- [What to work on]
1 - From the thread on temperature gradients in wires, copy the passage starting at "I was here, now" and ending at "wrong, either way.", word for word.
2 - In the thread on temperature gradients in wires, which names come right after the words "Reply to"?
3 - Carry the thread on temperature gradients in wires forward from its final sentence.

I was here, now i'm there. You're not here so are yot there. Wait a moment I will go there

Now I'm here which was there a moment ago and first here. Strange a moment ago was there here and here there.

Reply to
Alexander

Of course you did. People are always mis-typing "magnetic" when they mean "gravitational." The conclusion was still wrong, either way.

Bob M.

Reply to
Bob Myers

Well I *almost* agree with you. To get a severe gradient, you do need to run a lot of current. But it still does *NOT* matter what is in contact with the outside surface. The internal gradient is a function of the heat generated per unit mass and the thermal conductivity of the material. Period. Nothing else.

The external medium will determine the exact temperature of the outer surface, and by virtue of the gradient for the specific material/power, the centerline temperature. But the shape and relative height of the gradient is irrespective of the external surface (as long as the thermal conductivity and heat produced are assumed constant).

For good thermal conductors such as copper or Al, the gradient is tiny unless you're working with extremely high powers. Poorer thermal conductors like iron or ceramic-like allows, the gradient can be higher.

daestrom

Reply to
daestrom

No, it is *not* for cylinders with only a central source. You jump to the wrong conclusion and stop reading without applying 'the little grey cells'.

It is for when the heat source is throughout the medium, just like a copper wire. Heat is generated in each unit cross-section of the wire. The heat in the central area must be conducted through the surrounding material. The surrounding material also generates heat which must also be conducted away. The further out from the center you get, the more and more heat must be conducted outward through the surrounding material. Hence a larger temperature gradient as you move from the center.

[Stored data entries]
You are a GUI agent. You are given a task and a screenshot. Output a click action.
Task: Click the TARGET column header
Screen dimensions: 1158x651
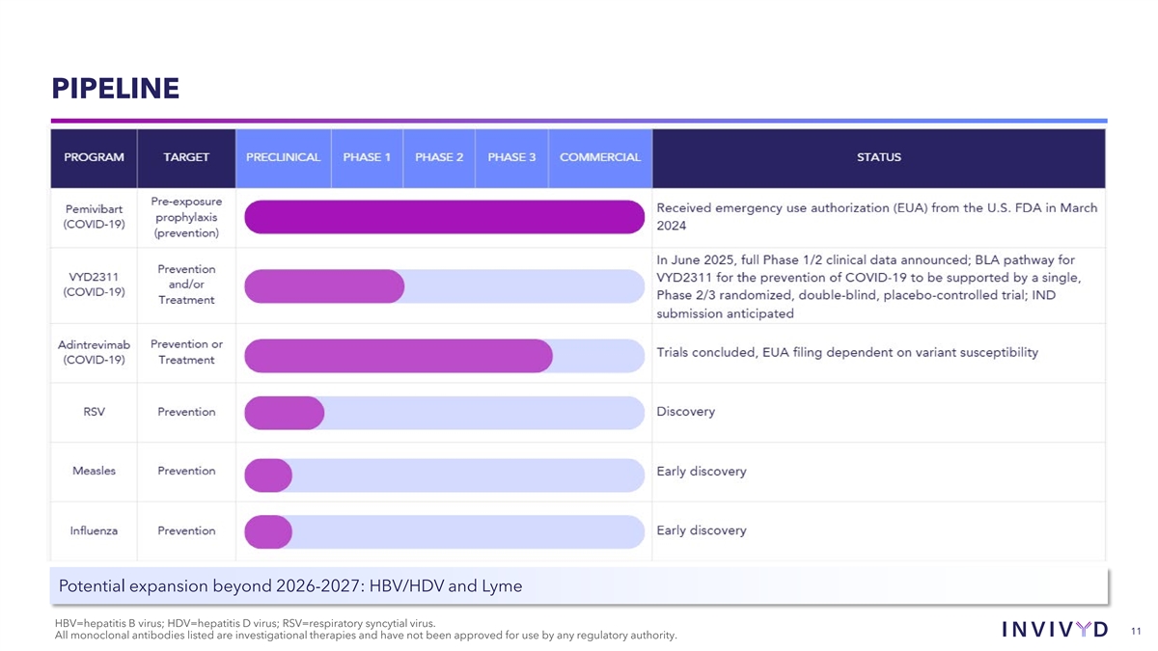186,157
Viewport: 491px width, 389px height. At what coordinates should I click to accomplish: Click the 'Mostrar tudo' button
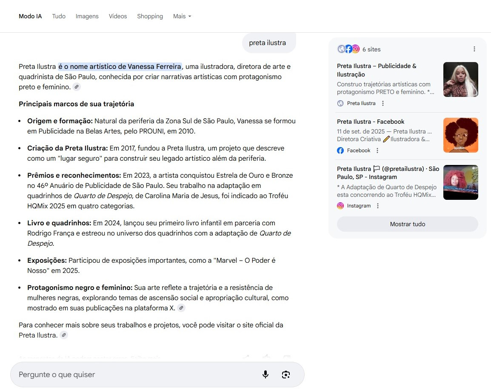(x=407, y=224)
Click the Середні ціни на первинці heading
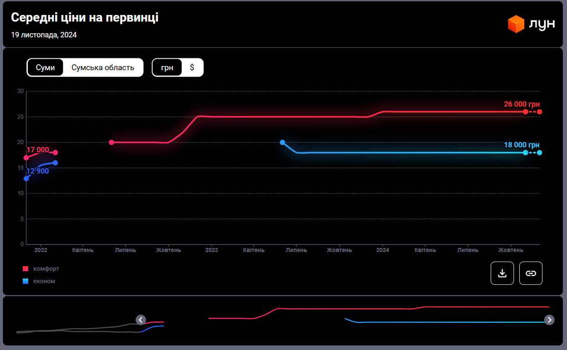The height and width of the screenshot is (350, 567). 85,17
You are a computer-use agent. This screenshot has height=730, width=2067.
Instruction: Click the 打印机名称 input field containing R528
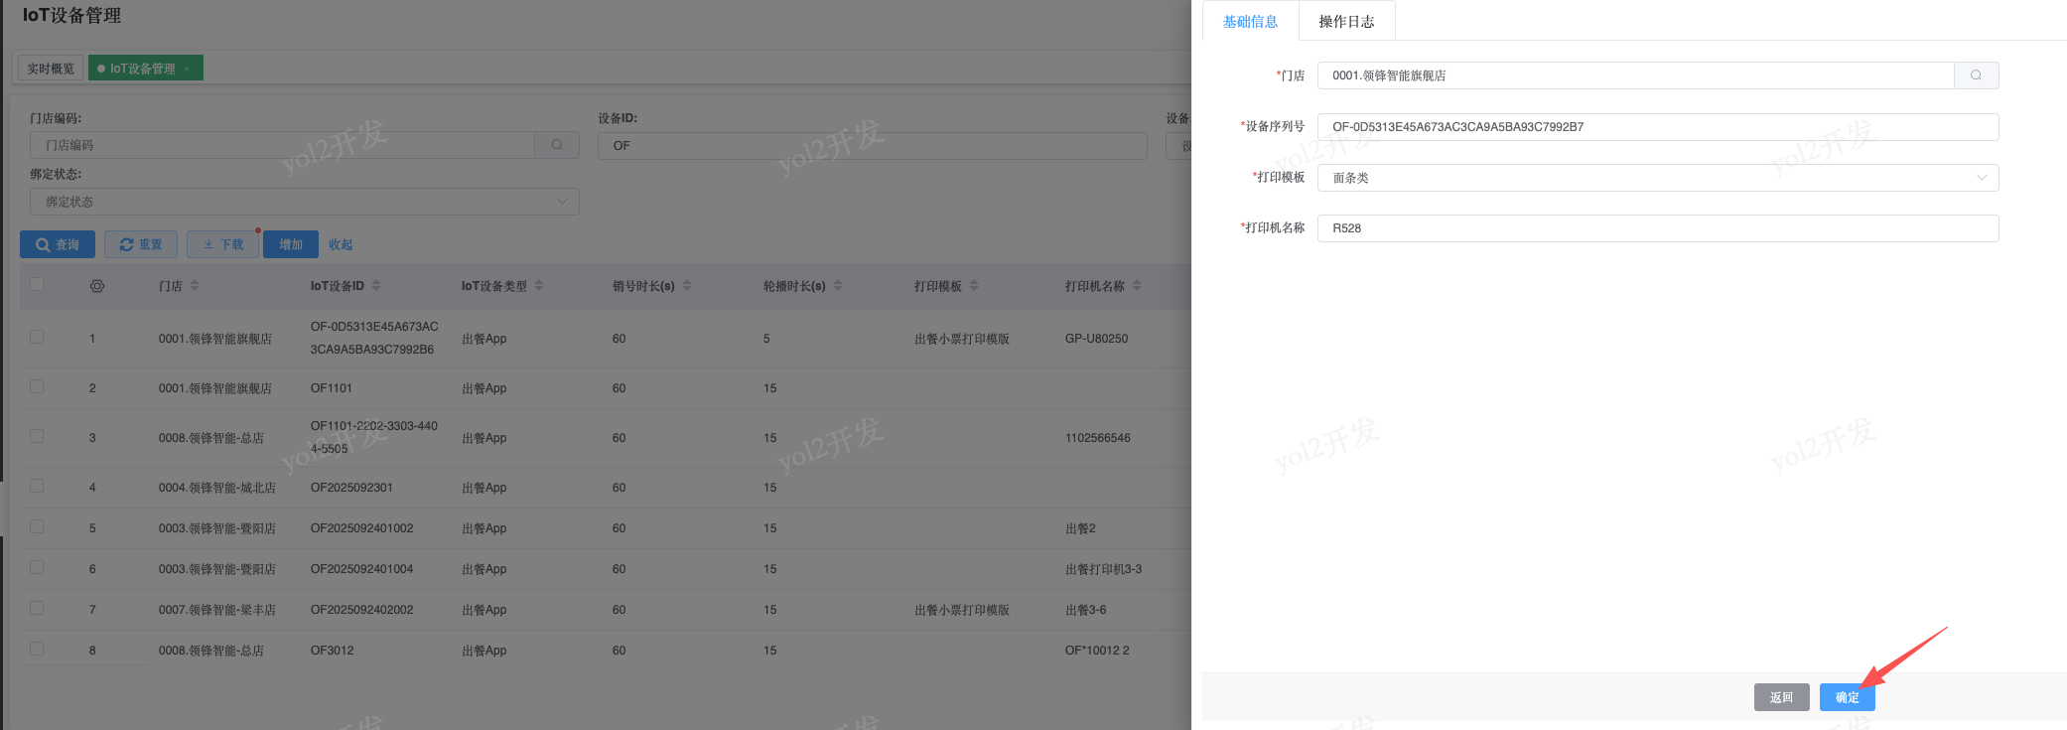point(1657,228)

- [Responses per task]
1 -
I was here, now i'm there. You're not here so are yot there. Wait a moment I will go there

Now I'm here which was there a moment ago and first here. Strange a moment ago was there here and here there.

Reply to
Alexander

Of course you did. People are always mis-typing "magnetic" when they mean "gravitational." The conclusion was still wrong, either way.

2 -
Alexander
Bob Myers
daestrom

3 -
Maybe if you read through the whole explanation instead of just snipping it off, you'd learn something new. Maybe you should open up your mind a bit. Maybe you should study heat-transfer in a heat producing medium for a few years.

daestrom

Reply to
daestrom

To put it another way, if there is *any* heat generated in the central core of the wire, the only way it can be conducted to the surrounding material is if it is at a higher temperature than the surrounding material.

If the central core is *exactly* the same temperature as the surrounding material, then *ZERO* heat would be transferred by conduction away from the central core. And if heat is generated 'throughout the medium' (which it is), then the heat in the central core will raise the temperature of the central core. Now its temperature is higher than the surroundings and heat begins to conduct away from the central core.

Often called the 'zeroth law of thermodynamics', no net heat is transferred without a temperature difference.

daestrom

Reply to
daestrom

Sure it does. If you run a copper wire in air, and dump in enough current to produce a decent radial gradient, it will vaporize. You'd have to water cool it (boiling water is ideal) to sustain the power levels necessary for a non-trivial gradient.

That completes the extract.